>> Start Text excerpt
From:Rob Haden <magwich78@...>
Date:Friday, May 28, 2004, 14:05
On Thu, 27 May 2004 16:20:53 -0400, Roger Mills <rfmilly@...> wrote:

>This one I'm unsure about, but one does hear lots of people using [e] where >[@] would be expected. Once upon a time, [e] was emphatic, sometimes you >can still glimpse emphasis, but not always. Sometimes, it also seems to be >replacing "an", so maybe we're getting an alternation [@] before C, [e] >before V, parallel to [D@] ~[Di]. Sais pas. A puzzlement.
The original form was "an," related to "one." Then the -n was lost before a word beginning with a consonant. Both this and the long/short emphasis contrast must have occurred before the Great Vowel Shift, so there was /an/ before a word beginning with a vowel, /a/ before a word beginning with a consonant and /a:/ as an emphatic form of the previous.
>See above. [Di:] is simply the variant called for before an initial vowel. >Individual usage does vary, but isn't "supposed" to........ > >"The man..." [D@'m&n], "the apple..." [Di'(j)&p@l] vs. >"_The_ man" ['Di'm&n] emphatic, OK; "the apple" ?*[D@'&p@l] not
particularly
>euphonious, usually requires a glottal stop [D@'?&ap@l] and frankly sounds >wrong to fuddy-duddies like me........
>> End Text excerpt
» **Written task 1**
Repeat the message on pronouncing English articles, starting at "From:Rob Haden <magwich78@...>" and ending at "of the previous.".
» **Written task 2**
Carry on the message about how "a," "an," and "the" are pronounced, picking up after its last line.
The records aren't needed here.
>> Start Entries supplied
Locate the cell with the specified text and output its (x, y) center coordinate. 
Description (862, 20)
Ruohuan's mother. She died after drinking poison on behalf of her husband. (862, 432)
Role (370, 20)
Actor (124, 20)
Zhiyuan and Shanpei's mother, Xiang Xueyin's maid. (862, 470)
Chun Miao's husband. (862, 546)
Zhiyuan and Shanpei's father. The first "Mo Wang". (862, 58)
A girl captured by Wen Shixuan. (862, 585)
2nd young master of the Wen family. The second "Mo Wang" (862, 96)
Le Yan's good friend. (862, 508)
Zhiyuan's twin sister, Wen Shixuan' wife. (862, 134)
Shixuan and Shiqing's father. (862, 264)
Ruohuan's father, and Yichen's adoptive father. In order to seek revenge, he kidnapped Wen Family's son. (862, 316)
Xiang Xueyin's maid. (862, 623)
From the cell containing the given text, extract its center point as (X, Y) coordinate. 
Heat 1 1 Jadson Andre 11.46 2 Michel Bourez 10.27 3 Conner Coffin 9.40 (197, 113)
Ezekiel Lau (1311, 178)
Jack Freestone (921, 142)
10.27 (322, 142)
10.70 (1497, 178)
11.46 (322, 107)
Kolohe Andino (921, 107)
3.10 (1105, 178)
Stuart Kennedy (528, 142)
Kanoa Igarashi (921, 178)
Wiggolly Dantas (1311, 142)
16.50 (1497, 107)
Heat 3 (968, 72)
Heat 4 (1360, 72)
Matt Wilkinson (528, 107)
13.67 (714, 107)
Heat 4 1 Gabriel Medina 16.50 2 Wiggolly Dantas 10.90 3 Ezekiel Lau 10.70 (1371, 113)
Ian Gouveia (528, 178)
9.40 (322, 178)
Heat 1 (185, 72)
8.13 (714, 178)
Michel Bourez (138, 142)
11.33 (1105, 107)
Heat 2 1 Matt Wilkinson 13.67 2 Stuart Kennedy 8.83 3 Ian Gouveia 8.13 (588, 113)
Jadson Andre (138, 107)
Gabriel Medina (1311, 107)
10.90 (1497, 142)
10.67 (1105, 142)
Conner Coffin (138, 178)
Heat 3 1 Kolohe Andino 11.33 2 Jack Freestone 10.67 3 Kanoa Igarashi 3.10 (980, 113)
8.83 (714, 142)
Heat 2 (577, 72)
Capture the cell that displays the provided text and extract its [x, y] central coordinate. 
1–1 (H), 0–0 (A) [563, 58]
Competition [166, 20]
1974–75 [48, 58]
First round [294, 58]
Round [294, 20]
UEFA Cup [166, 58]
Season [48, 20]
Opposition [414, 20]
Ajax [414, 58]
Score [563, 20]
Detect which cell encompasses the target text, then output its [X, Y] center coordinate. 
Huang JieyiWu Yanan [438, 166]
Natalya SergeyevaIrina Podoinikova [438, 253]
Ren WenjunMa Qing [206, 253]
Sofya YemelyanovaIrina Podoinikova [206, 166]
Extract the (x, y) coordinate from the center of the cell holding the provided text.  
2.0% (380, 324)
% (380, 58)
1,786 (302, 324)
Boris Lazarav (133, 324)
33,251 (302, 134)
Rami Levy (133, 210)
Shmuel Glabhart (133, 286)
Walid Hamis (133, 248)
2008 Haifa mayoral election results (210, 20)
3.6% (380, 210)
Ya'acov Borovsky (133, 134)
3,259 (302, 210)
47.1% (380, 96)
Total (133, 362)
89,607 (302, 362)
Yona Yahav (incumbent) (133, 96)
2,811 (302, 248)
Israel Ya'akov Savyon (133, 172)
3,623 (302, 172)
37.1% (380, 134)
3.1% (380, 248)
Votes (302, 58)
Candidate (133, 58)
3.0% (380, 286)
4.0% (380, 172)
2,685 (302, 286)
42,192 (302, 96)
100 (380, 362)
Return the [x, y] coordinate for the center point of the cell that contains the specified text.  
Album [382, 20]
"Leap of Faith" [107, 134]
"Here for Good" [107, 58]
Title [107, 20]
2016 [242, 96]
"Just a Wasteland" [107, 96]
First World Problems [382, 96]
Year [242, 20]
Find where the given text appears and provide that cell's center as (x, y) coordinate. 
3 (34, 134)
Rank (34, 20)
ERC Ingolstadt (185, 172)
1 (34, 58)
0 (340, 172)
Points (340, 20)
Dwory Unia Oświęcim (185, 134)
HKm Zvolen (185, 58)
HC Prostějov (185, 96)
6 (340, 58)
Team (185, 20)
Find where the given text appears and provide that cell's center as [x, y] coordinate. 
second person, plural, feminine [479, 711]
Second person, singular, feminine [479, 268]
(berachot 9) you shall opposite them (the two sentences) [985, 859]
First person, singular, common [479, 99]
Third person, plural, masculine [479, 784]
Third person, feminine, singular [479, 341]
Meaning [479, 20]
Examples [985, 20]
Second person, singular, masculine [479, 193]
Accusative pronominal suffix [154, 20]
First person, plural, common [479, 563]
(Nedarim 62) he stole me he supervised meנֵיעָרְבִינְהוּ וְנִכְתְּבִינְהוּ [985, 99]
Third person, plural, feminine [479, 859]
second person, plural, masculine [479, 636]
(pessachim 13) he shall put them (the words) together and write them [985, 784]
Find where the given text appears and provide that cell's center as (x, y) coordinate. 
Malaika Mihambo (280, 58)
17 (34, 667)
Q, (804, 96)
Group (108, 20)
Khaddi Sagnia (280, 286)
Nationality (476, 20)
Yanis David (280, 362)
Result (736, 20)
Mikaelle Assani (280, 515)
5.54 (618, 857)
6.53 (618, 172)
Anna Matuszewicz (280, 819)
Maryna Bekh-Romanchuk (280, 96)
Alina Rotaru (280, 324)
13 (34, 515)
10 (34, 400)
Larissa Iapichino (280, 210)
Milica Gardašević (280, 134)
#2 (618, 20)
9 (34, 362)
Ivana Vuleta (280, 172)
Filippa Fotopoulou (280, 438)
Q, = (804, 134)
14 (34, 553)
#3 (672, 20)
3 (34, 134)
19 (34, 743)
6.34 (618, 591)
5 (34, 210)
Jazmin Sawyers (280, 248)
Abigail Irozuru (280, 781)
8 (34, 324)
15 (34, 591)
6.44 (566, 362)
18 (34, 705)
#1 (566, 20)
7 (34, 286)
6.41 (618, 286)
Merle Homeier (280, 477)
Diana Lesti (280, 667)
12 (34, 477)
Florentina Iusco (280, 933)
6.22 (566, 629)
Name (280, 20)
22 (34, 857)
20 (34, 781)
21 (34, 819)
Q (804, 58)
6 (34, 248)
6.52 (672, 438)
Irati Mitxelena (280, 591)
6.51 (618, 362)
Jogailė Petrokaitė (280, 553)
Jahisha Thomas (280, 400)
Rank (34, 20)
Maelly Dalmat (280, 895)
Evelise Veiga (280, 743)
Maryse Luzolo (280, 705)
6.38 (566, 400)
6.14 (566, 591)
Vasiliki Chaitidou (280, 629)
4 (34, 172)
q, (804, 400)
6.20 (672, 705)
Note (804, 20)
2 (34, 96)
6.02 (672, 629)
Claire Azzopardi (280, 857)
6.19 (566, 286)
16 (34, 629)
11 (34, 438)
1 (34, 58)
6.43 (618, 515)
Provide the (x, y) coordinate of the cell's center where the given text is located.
>> End Entries supplied
» **Response 1**
From:Rob Haden <magwich78@...>
Date:Friday, May 28, 2004, 14:05
On Thu, 27 May 2004 16:20:53 -0400, Roger Mills <rfmilly@...> wrote:

>This one I'm unsure about, but one does hear lots of people using [e] where >[@] would be expected. Once upon a time, [e] was emphatic, sometimes you >can still glimpse emphasis, but not always. Sometimes, it also seems to be >replacing "an", so maybe we're getting an alternation [@] before C, [e] >before V, parallel to [D@] ~[Di]. Sais pas. A puzzlement.
The original form was "an," related to "one." Then the -n was lost before a word beginning with a consonant. Both this and the long/short emphasis contrast must have occurred before the Great Vowel Shift, so there was /an/ before a word beginning with a vowel, /a/ before a word beginning with a consonant and /a:/ as an emphatic form of the previous.

» **Response 2**
Yeah, that does make sense, now that I think about it. Saying /Di: {pl./ (where "l." is a sonant l) sounds "better" or "more natural" than /D@ {pl./. You're right, the contrast must again be from emphasis differences as with "a" above. Emphatic forms lengthened the vowel (seems natural to me).
>> "to": /t_h@/ vs. /t_hu:/ (< /t_ho:/) >> "you": /j@/ ~ /ja/ vs. /ju:/ > >These are simply fast/informal speech vs. slower/more formal.
Yeah. My hypothesis was that these are sometimes treated as clitics. In clitic position, the vowel is shortened. Add in sound changes over the past few centuries, and you get the distinctions today. Word-final vowels in English are almost always long (except for /a/ ~ /@/ for word-final "- a"). "To" was originally pronounced /t_ho:/; the Great Vowel Shift made /o:/ > /u:/, giving /t_hu:/. Also at some point, both /u/ and /o/
> /@/.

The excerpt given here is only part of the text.